Mihir Kelkar

Building an Auto-complete API using ElasticSearch’s completion suggester.

Fast auto-complete can be a pretty big factor in content discovery and a strong implicit funnel to guide users and help them discover your catalog or content. While there are many ways you can go about implementing auto-complete, I prefer using ES’s inbuilt completion suggester because it was built precisely for this use-case. The completion suggester is a search-as-you-type field that is optimized for speed and returns results almost instantaneously. The added advantage is the field can also have fuzziness and weights which means that it can adjust for typos and also re-sort suggestions based on factors that we can decide are more relevant to our use-case.

In-order to demo this, I am going to build an auto-complete field mapping on Elastic Search and then eventually build a golang web-service to act as an auto-complete API of sorts.

Let’s start with spinning up elastic search. To do this I am going to use docker.

docker run -p 9200:9200 docker.elastic.co/elasticsearch/elasticsearch:6.0.1

We can verify that elastic search is running by running the following command

curl -XGET localhost:9200

The response should look similar to

{
  "name" : "R_iECK_",
  "cluster_name" : "docker-cluster",
  "cluster_uuid" : "7QktTxXfSdSEhA5rnONpRw",
  "version" : {
    "number" : "6.0.1",
    "build_hash" : "601be4a",
    "build_date" : "2017-12-04T09:29:09.525Z",
    "build_snapshot" : false,
    "lucene_version" : "7.0.1",
    "minimum_wire_compatibility_version" : "5.6.0",
    "minimum_index_compatibility_version" : "5.0.0"
  },
  "tagline" : "You Know, for Search"
}

For this demo, I am going to build auto-complete suggestions on the ml-100k movie dataset. This data set is publicly available for downloading here

Within the dataset, I am going to be using the u.item file to seed my elastic search cluster with movie data.

Defining a Mapping.

A mapping in Elastic Search is a definition of how a document and its fields are stored. Each index has one mapping type which determines how the document will be indexed.To use Completion Suggester, a special type of mapping field type called completion needs to be defined. Let’s go ahead and define a new mapping for the movies index. For now, we will only be using the name of the movie and the year in which the movie was released as a part of our index mapping.

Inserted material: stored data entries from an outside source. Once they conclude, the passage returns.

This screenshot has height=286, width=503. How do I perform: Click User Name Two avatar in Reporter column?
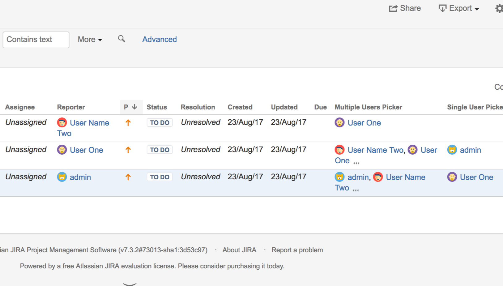62,123
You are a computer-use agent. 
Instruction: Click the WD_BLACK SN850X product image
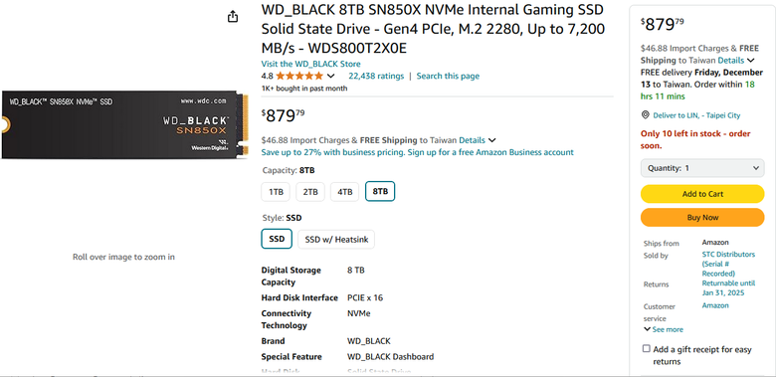(x=123, y=124)
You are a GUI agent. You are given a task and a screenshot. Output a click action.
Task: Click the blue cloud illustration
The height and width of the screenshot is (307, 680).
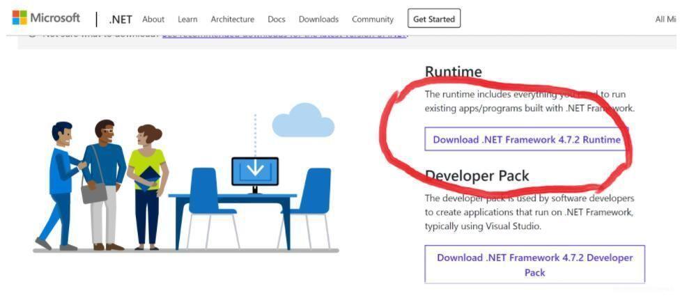(303, 121)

PUT localhost:9200/movies/

{
  "mappings": {
    "movies": {
      "properties": {
        "name": {
          "type": "completion"
        },
        "year": {
          "type": "keyword"
        }
      }
    }
  }
}

you can check if the index and mapping was created correctly by running the following command.

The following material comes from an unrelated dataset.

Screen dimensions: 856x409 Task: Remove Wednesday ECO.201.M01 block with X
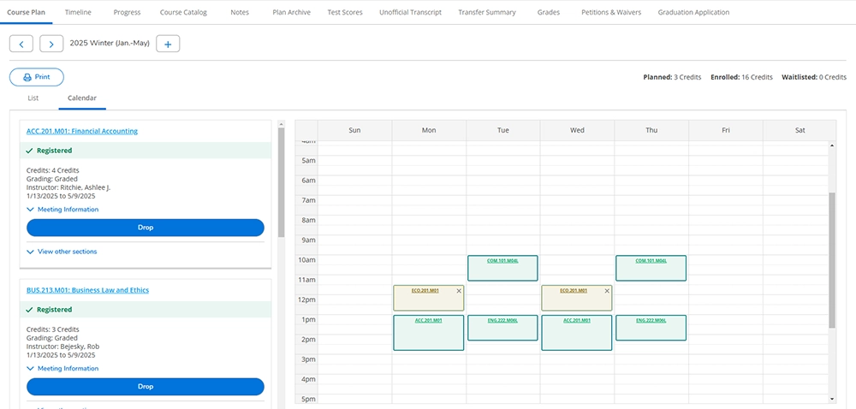click(x=607, y=291)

curl -XGET localhost:9200/movies/_mapping

Now that we created a new movies index and a mapping for the movies index, lets go ahead and add data to the index. For this, I am just going to loop through the u.item file from the dataset using a Python script. From a cursory look at the file, it looks like the second and third column in every row of the file are the name and the date of release.

Each line in the file looks something like

1682|Scream of Stone (Schrei aus Stein) (1991)|08-Mar-1996||....

Our script to parse this file looks like:

>>> import requests
>>> import json
>>> fp = open("u.item", "rb")
>>> movies = [str(movie).split("|") for movie in fp.readlines()]
>>> name_year_list = [(movie[1], movie[2].split("-")[-1]) for movie in movies]
>>> for index, movie in eval(name_year_list):
>>>   try:
>>>	    payload = json.dumps({"name": {"input": [movie[0]]},"year": int(movie[1])})
>>> 	  requests.put("http://localhost:9200/movies/movies/{id}".format(id=index), data=payload, headers={"Content-Type": "application/json"})
>>>   except Exception as err:
>>>     print(err)

In this python script, we loop through the file, parse out the name and year of the movie and then index the data in ES.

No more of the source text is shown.